Le Padduc est là pour permettre un développement durable, vocable dont la très jolie traduction  “sviluppu à longu andà” porte plus sûrement encore nos préoccupations.
Développement pour aller loin… Ceux qui adopteront ce texte doivent se projeter dans un avenir dont nous ne savons rien, si ce n’est qu’aucun modèle du passé ne saurait prévaloir.
Les équilibres écologiques de cette planète sont à jamais perturbés et le point de non-retour est à court terme.
C’est dans ce contexte inconnu qu’il faut prévoir l’avenir en imaginant les logiques du système économique, celui du système social.

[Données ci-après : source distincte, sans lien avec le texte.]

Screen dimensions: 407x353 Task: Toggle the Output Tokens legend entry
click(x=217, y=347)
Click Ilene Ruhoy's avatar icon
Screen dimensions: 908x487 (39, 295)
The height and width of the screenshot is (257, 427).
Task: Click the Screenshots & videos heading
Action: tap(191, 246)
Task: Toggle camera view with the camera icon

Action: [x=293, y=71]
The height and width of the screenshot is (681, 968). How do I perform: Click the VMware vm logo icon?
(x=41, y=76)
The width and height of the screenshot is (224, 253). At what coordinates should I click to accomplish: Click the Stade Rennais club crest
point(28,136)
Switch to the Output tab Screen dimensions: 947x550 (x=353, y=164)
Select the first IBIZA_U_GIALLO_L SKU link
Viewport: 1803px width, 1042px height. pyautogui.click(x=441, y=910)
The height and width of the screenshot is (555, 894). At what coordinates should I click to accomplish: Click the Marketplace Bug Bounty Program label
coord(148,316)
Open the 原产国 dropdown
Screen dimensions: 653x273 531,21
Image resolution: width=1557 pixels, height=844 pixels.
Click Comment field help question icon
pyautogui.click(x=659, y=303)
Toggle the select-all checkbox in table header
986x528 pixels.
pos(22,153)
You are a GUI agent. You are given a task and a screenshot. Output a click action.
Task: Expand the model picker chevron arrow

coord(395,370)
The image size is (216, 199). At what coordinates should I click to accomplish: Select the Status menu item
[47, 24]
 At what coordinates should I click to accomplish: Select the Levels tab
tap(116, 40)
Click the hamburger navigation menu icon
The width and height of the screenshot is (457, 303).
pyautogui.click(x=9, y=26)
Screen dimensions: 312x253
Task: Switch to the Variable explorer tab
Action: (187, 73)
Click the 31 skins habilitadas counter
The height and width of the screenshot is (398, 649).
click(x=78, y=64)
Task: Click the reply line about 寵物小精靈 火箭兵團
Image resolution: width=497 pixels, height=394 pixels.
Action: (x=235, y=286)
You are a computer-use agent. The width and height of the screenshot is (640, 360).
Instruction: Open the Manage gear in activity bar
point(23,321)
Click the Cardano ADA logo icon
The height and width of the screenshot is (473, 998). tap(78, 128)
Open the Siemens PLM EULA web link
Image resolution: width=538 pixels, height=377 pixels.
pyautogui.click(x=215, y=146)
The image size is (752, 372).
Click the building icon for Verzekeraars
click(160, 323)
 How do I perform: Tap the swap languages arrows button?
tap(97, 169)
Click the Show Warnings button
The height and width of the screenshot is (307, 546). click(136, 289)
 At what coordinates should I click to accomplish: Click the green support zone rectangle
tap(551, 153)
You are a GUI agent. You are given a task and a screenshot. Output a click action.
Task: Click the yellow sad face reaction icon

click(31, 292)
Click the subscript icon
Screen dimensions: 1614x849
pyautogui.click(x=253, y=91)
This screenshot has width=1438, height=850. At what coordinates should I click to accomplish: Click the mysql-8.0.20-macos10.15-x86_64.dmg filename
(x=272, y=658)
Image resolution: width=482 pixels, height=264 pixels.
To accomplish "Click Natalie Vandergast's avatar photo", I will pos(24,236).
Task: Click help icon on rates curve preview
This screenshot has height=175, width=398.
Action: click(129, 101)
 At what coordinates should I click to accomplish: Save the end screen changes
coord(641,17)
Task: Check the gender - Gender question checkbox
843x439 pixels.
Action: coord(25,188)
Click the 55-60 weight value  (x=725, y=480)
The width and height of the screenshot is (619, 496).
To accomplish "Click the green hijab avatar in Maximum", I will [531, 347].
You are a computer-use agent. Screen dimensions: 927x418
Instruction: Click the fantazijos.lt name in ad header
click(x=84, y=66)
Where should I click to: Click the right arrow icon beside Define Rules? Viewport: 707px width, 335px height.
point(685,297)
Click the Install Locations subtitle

Nos élus, qui devront adopter ce schéma-prospective, doivent accepter de changer de paradigme. Penser que demain les questions de l’accès à l’eau, à la nourriture, aux soins… seront des questions nouvelles et primordiales. Les discussions sur le foncier font écho à la donne nouvelle du changement climatique, du pic pétrolier… de la réalité d’un monde fini. Elles ouvrent des interrogations liées à la montée des eaux, aux migrations de populations à l’échelle mondiale, aux transports, à l’énergie.
Ainsi, parmi les fondamentaux, le Padduc devra : promouvoir l’autosuffisance alimentaire et énergétique, viser un développement plus économe en énergie, prendre grand soin du patrimoine naturel et foncier. Veiller aussi à la sauvegarde des valeurs et culture qui font la structure d’une communauté humaine et lui permettent de garder une cohésion salutaire quand l’avenir est incertain.

Nous attendons que les choix portés par le Padduc n’enferment pas le peuple de Corse dans une impasse ou dans des solutions de non-retour. Elles généreraient immanquablement des iniquités et des désordres sociaux.